Он говорил насмешливо, свысока.

– А «Пармский монастырь» тебе нравится?

– Не очень, – подумав, ответил он и добавил: – Сегодня пойду с пехотой вышибать немцев из соседней хаты. – Он понял ее взгляд и сказал: – Греков, ясно, приказал.

– А другие минометчики, Ченцов?

– Нет, только я.

Они помолчали.

– Он лезет к тебе?

Она кивнула.

– А ты?

– Ты ведь знаешь, – и она подумала о бедных Азрах.

– Мне кажется: сегодня меня кокнут.

– Почему тебя с пехотой, ты минометчик.

– А зачем он тебя тут держит? Передатчик разбит вдребезги. Давно бы надо отослать в полк, вообще на левый берег. Тебе тут делать нечего. Невеста без места.

– Зато мы видимся каждый день.

Он махнул рукой и пошел.

Катя оглянулась. Со второго этажа глазел, посмеивался Бунчук. Видимо, к Шапошников увидел Бунчука и потому внезапно ушел.

До вечера немцы обстреливали дом из пушек, трое были легко ранены, обвалилась внутренняя стена и засыпала выход из подвала, его раскопали, а снаряд вновь свалил кусок стены и снова засыпал выход из подвала, и его снова стали откапывать.

Анциферов заглянул в пыльную полутьму и спросил:

– Эй, товарищ радистка, вы живая?

– Да, – ответила из полутьмы Венгрова и чихнула, сплюнула красным.

– Будьте здоровы, – сказал сапер.

Когда стемнело, немцы стали жечь ракеты, стреляли из пулеметов, несколько раз прилетал бомбардировщик и бросал фугаски. Никто не спал. Греков сам стрелял из пулемета, два раза пехота, страшно матерясь и прикрыв лицо саперными лопатками, кидалась отбивать немцев.
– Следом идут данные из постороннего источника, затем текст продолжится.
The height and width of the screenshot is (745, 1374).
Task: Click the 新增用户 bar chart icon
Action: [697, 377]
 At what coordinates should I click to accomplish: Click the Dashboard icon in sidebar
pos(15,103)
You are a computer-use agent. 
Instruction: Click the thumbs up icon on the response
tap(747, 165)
Немцы словно чувствовали, что готовится нападение на недавно занятый ими ничейный, бесхозный дом.

Когда стихала стрельба. Катя слышала, как они галдели, даже их смех доходил довольно ясно.
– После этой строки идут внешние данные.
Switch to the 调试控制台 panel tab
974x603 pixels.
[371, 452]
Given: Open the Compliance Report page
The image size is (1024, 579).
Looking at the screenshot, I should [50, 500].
Немцы жутко картавили, произносили слова не так, как преподаватели на курсах иностранных языков. Она заметила, что котенок слез со своей подстилки. Задние лапы его были неподвижны, он полз на одних передних, спешил добраться к Кате.
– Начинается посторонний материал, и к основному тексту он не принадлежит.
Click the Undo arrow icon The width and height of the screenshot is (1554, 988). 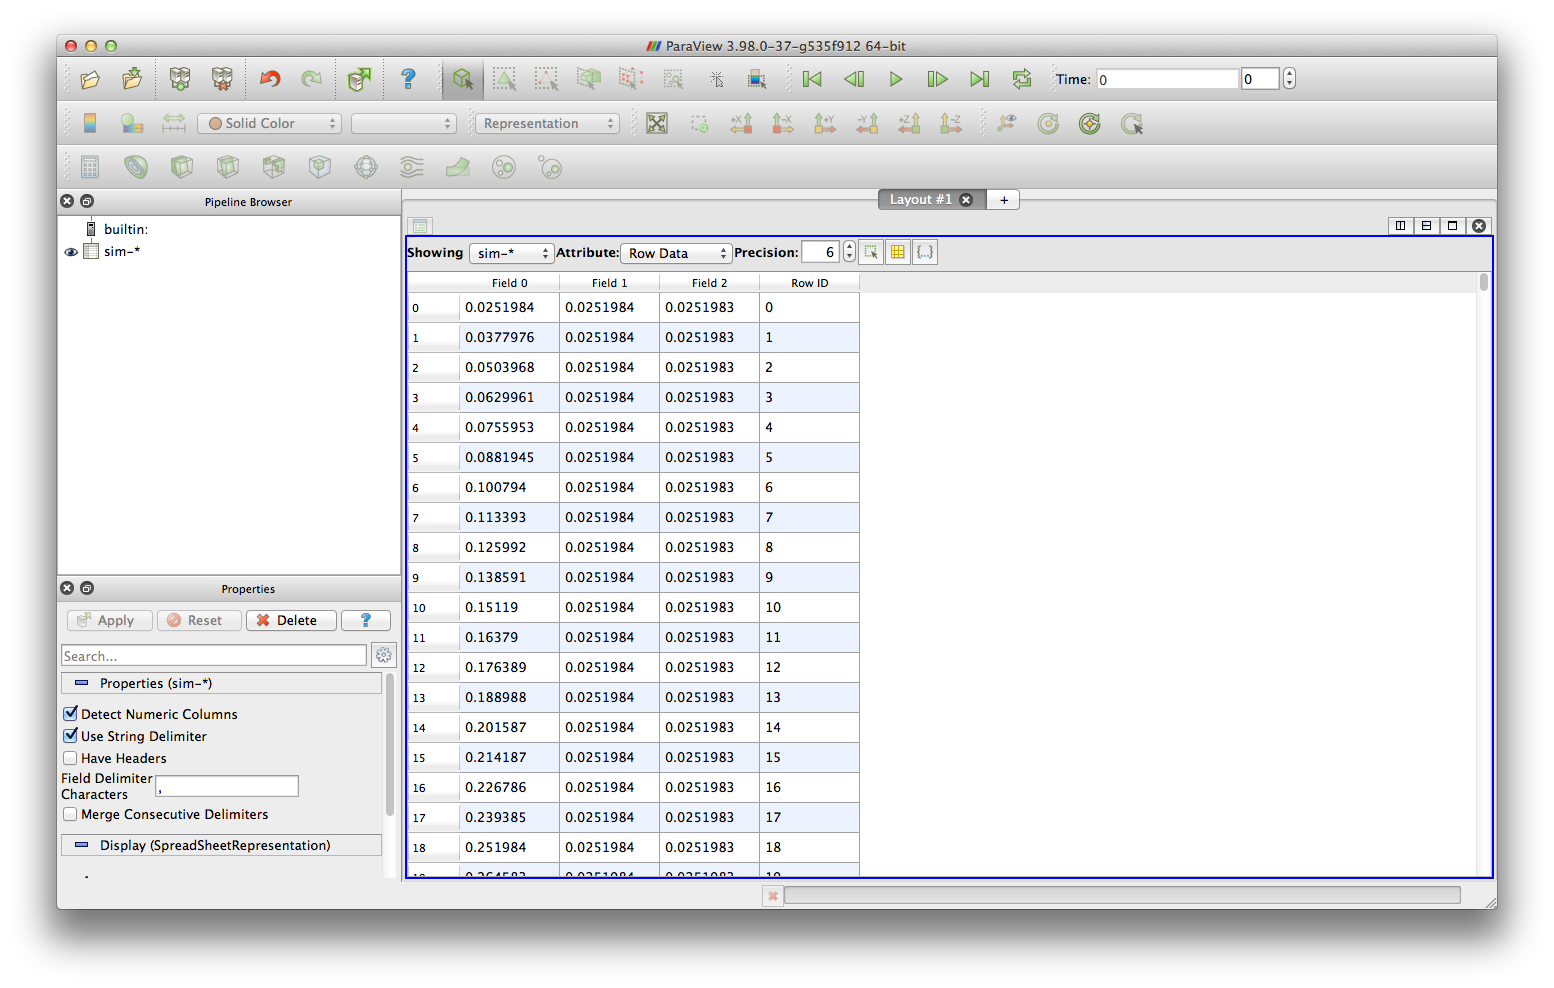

Потом он перестал ползти, челюсти его несколько раз открылись и закрылись… Катя попыталась приподнять его опустившееся веко. «Подох», – подумала она и ощутила чувство брезгливости. Вдруг она поняла, что зверек, охваченный предчувствием уничтожения, думал о ней, полз к ней уже полупарализованный… Она положила трупик в яму, присыпала его кусками кирпича.

Свет ракеты заполнил подвал, и ей представлялось, что в подвале нет воздуха, что она дышит какой-то кровянистой жидкостью, что эта жидкость течет с потолка, выступает из каждой кирпичины.

Вот немцы лезут из дальних углов, подбираются к ней, сейчас ее схватят, поволокут. Необычайно близко, совсем рядом тыркали их автоматы. Может быть, немцы очищают второй этаж? Может быть, не снизу появятся они, а посыпятся сверху, из пролома в потолке?

Чтобы успокоиться, она старалась представить себе карточку, прибитую на двери: «Тихомировы – 1 звонок, Дзыга – 2 зв., Черемушкины – 3 зв., Файнберг – 4 зв., Венгровы – 5 зв., Андрющенко – 6 зв., Пегов – 1 продолжительный…» Она старалась представить себе большую кастрюлю Файнбергов, стоящую на керогазе и прикрытую фанерной дощечкой, обтянутое мешковым чехлом корыто Анастасии Степановны Андрющенко, тихомировский таз с отбитой эмалью, висящий на веревочном ушке. Вот она стелет себе постель и подкладывает под простыню на особо злые пружины коричневый мамин платок, кусок ватина, распоротое демисезонное пальто.